Membaca karya-karya Andrea itu seperti menyusun puzzle level easy, tidak sulit walaupun potongannya kecil-kecil. Tapi potongan kecil dan mudahnya menyusun itulah yang membuat pembaca tidak akan tenang sebelum menyelesaikannya, apalagi dengan kejutan setiap satu bagian mulai terlihat.
Kisah cinta Tara dan Tegar dijamin bikin gemas. Andrea menunjukkan kisah cinta yang tidak ‘menye-menye’ tapi tetap mampu membuat berkata “So sweet…”. Bahkan romansa burung kutilang bisa dituturkan dengan sangat manis di sini.

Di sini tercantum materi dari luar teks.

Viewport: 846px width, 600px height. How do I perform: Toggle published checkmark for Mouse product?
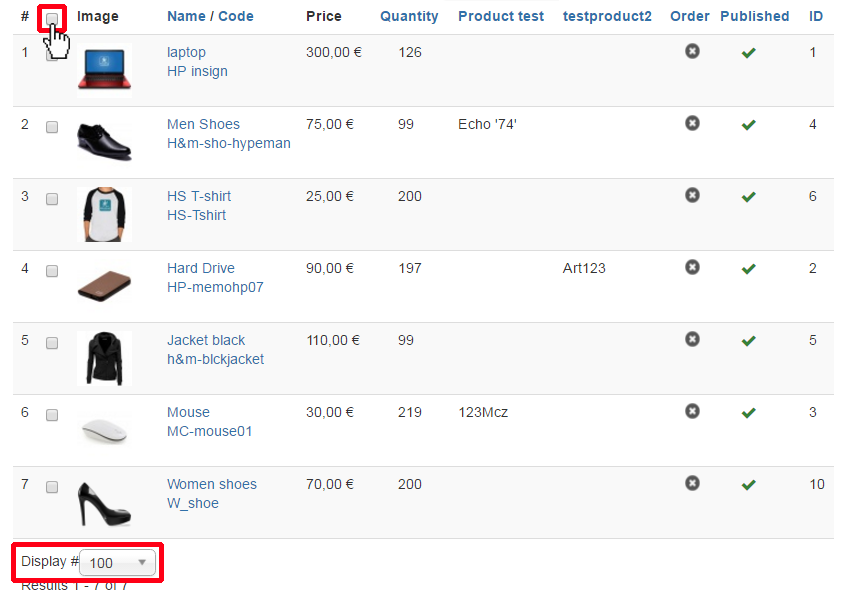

Soal sirkus, Sobrinudin membukakan mata tentang sisi lain dari hal ini. Ia menyadarkan bahwa dibalik gemerlap gempita sirkus, ada berbagai teladan yang bisa diambil. Setiap pemainnya punya lebih dari sekadar ingin menghibur penonton.
Soal pohon, delima menjadi yang beruntung menjadi pohon terpilih di novel ini. Banyak pohon yang disebut tapi delima lebih dari sekadar ‘disebut’. Riset Andrea sampai ke Tahiti membuktikan betapa seriusnya ia terhadap pohon yang satu ini.
Akhirnya, Sirkus Pohon ini bukan sekadar Sirkus dengan Sobrinudin beserta Pohon Delima. Ada cinta Tara dan Tegar, burung kutilang, dan Taripol. Bukan cuma mereka, Andrea juga memasukkan unsur politik dengan menghadirkan pemilihan kepala desa. Sentilan tentang politik berhasil diramu sehingga nyaman disantap bahkan dengan lahap.
Paling terakhir, Sirkus Pohon punya twist yang tidak ada di karya Andrea Hirata yang lain. Andrea membebaskan kita memulai puzzle darimana, bahkan sebenarnya menyusunnya pun tidak hanya satu kombinasi. Sirkus Pohon menampilkan pertunjukkan yang membebaskan penonton menikmati dengan sebebas-bebasnya. Tapi di bab terakhir, ketika potongan tersisa sedikit, barulah gambar benar-benar mulai terlihat. Ketika dua kata terakhir selesai dibaca, bagaimana pun cara kita menyusunnya, Sirkus Pohon menutup pertunjukkan dengan tepuk tangan meriah.